Monday, 18 September 2017

Monday night preserves - rosehip syrup, cucumber and onion pickle and free tomatoes

Tonight has been a mix of lots of different things which wasn't my intention, but you know how things go. There's so many things in season at the moment, I can't stick to one thing.

At the weekend we foraged for rosehips which I wanted to turn into rosehip syrup as I've read good things about its health benefits. The most commonly talked about benefit is that the hip is loaded with vitamin c. It was hugely popular during the Second World War when the whole berries were added to jams, jellies and casseroles. The syrup was taken as a tonic to ward off winter ailments. My Mam has fond memories of foraging with her dad after getting the local bus and walking some distance to pick the bright red jewels.
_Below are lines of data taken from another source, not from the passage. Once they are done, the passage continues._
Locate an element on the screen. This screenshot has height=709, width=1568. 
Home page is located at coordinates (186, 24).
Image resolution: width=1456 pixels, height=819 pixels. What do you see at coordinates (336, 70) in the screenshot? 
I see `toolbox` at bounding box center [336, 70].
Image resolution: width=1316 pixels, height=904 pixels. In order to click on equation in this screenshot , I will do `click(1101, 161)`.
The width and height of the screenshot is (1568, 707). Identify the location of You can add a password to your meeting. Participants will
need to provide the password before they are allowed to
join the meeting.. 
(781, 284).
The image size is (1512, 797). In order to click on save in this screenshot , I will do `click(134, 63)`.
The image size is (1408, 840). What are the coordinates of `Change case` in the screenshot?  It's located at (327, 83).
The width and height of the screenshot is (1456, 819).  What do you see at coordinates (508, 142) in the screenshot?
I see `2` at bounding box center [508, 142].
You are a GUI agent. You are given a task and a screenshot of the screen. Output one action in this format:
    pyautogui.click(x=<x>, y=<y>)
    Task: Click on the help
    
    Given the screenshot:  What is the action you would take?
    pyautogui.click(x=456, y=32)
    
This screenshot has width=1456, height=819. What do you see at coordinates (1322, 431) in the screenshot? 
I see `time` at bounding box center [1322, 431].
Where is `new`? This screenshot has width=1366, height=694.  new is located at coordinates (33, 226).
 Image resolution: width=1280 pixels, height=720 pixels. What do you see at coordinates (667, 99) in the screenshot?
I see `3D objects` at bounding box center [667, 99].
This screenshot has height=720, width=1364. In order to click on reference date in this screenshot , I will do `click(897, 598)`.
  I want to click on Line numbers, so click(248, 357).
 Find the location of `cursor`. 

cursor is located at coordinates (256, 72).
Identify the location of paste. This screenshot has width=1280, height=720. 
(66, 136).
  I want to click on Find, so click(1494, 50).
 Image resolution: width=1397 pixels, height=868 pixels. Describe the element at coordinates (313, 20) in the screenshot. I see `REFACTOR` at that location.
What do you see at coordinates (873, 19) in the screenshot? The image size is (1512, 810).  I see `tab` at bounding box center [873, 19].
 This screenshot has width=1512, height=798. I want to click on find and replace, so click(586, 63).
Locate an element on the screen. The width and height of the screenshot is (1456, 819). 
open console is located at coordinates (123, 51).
Although it's not proven to ward off these winter nasties, there's more belief that they can reduce aching joints.  Something we could all do with in the winter!

I followed Pam's recipe which calls for 500g of picked over, rinsed rosehips. I popped them in the food processor on the chopping blade as she states they need to be minced. 

Then add the minced hips to 800ml boiling water, boil for a few seconds or so (mine was most likely a minute or 2 by the time I realised!) and then and bring off the heat to sit for 15 mins.

Scald a jelly bag and drip the hips and juice through, leaving them for an hour.


Whilst they were resting I thought I'd take a photo of the Aga at work. 


The aga really does come into its own in autumn and winter. Only last night did I put the chicken bones in with some (raw) veg that my Mam kindly chopped up for me after Sunday lunch. I left it in for 24 hours in the simmering oven. Sounds extreme but it produces the nicest stock ever. To be fair I've only ever tasted mine, so the bar may not be set very high!! Above, the stock is in the cream cast iron pan waiting to be strained and frozen.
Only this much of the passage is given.